• _Task statement_: In the passage shown, which company is named as the publisher of the book on pandemics?

• _Passage shown_:
####

The present compilation can in no way claim to be exhaustive, to provide a general overview of political economy and economics. To some extent, it provides not more than a general framework and some core quotes and with this hopefully a stimulus to further studies; at the same time, however, it is a handout that serves as background for other topics, for example, ecological-economic activity, precariousness and precarisation, or also working conditions and resulting burdens for individuals, their social environment and society in large, including considerations of legal systems and justice. Again, the historical character must be considered: Reception and critique of individual approaches are not necessarily absolute, they also result from the historical constellations, existing as background for the reappraisal of theoretical approaches of the past.

Pandemics … a publication and the afterthought …

Just signed a contract, a book titled

Pandemics as a Matter of a System Crisis – Precarity of Society

Springer Nature is the publisher, Prekarisierung und sociale Entkopplung the title of the series, edited by Rolf Hepp and others.

####

• _Extracted material_:
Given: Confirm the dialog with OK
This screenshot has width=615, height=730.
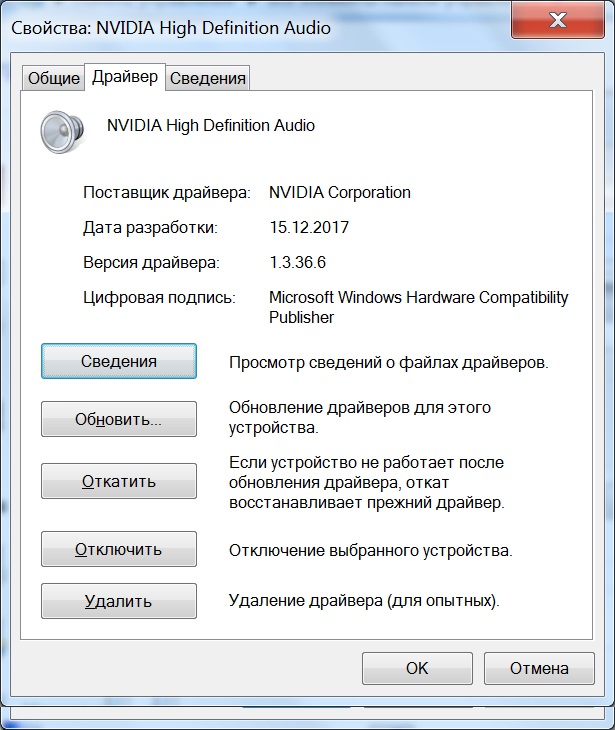Looking at the screenshot, I should (x=416, y=668).
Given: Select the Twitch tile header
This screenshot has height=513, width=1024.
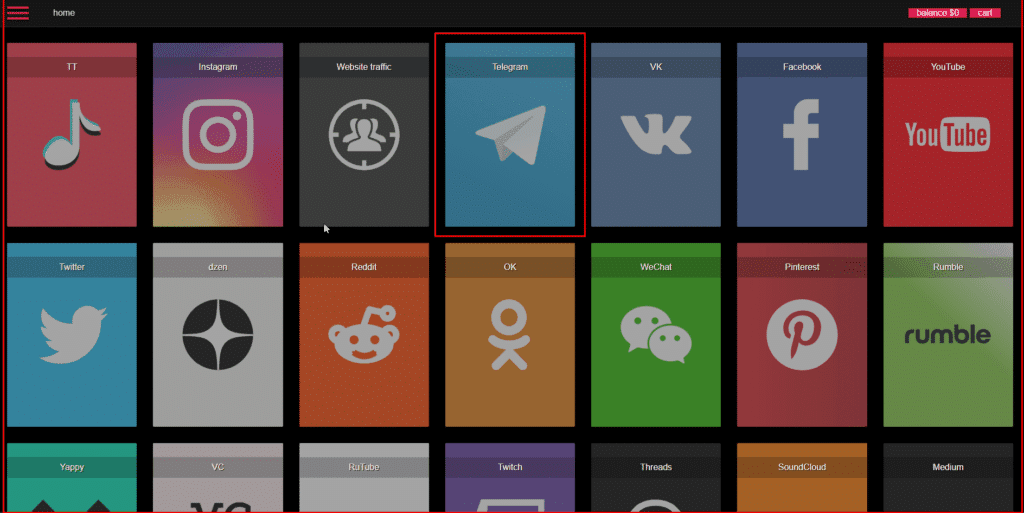Looking at the screenshot, I should 510,467.
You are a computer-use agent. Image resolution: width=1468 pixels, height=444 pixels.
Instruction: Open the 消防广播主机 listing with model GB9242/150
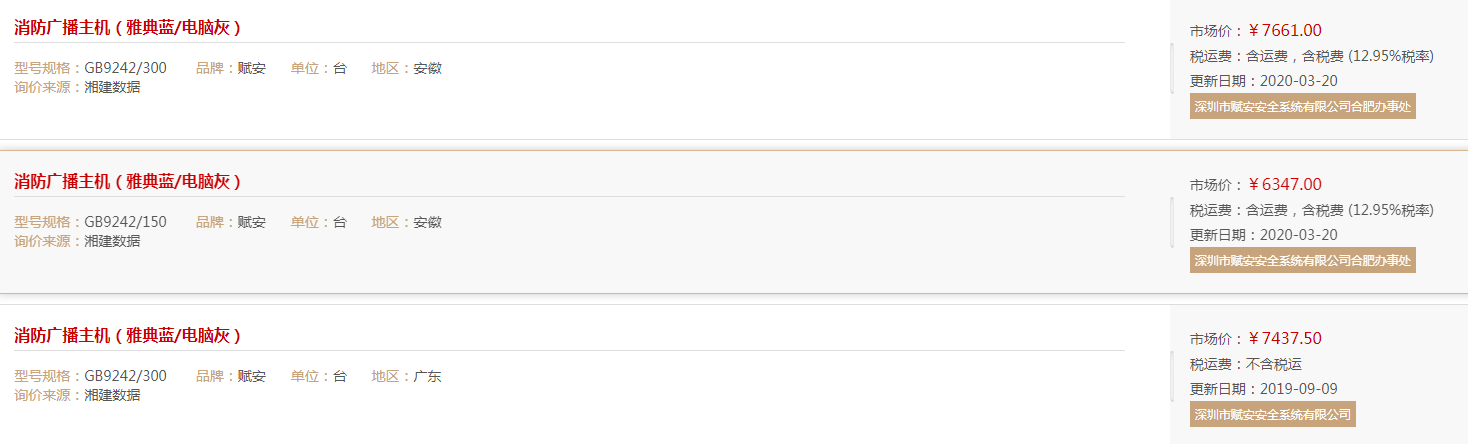pyautogui.click(x=127, y=181)
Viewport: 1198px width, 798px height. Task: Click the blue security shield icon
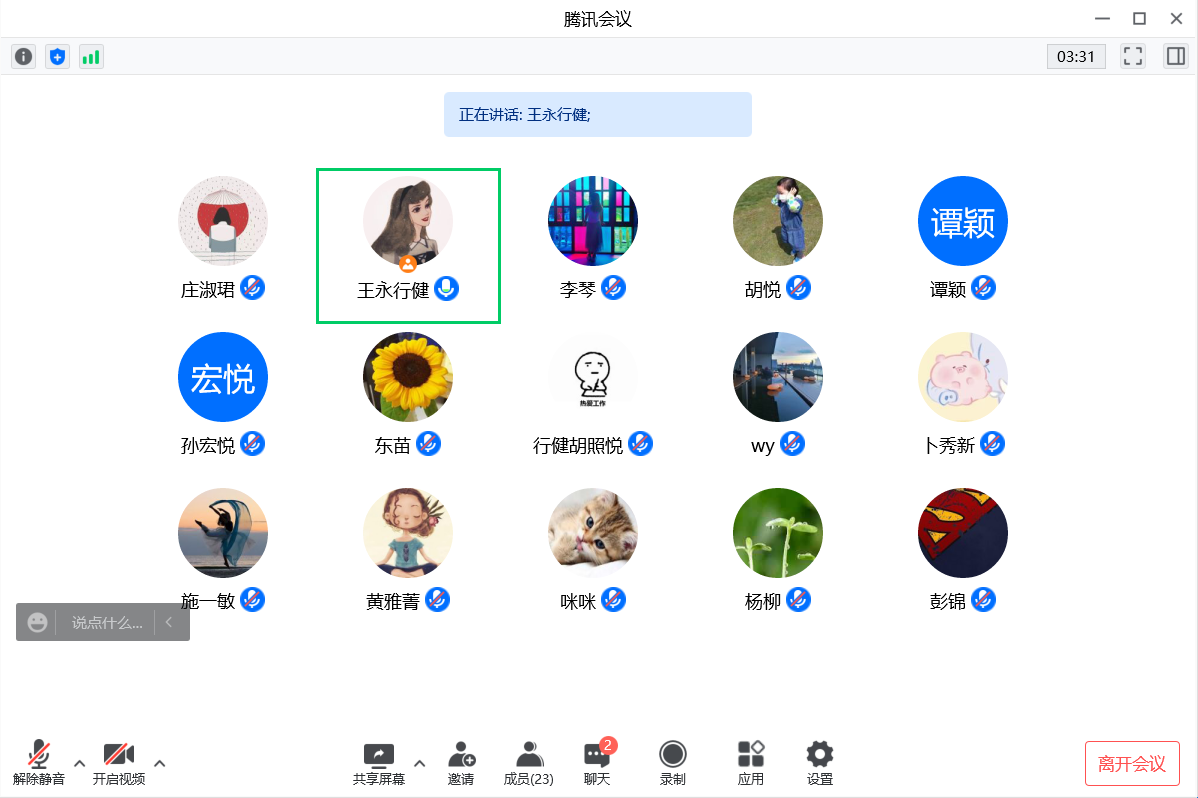pos(57,57)
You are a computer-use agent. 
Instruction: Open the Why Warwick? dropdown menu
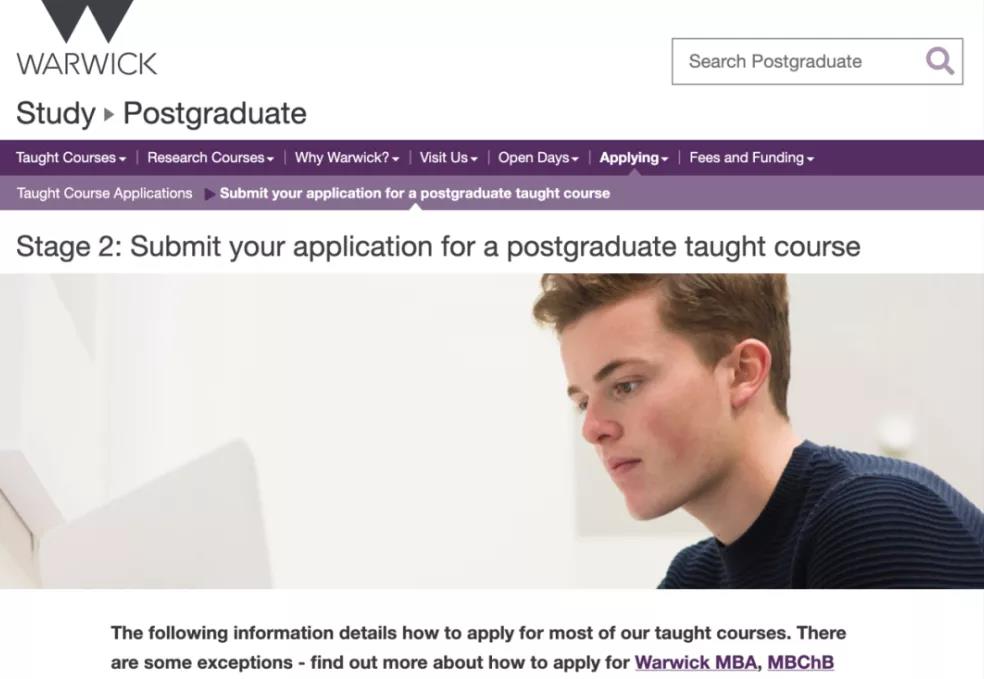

####

• _Final answer_: Springer Nature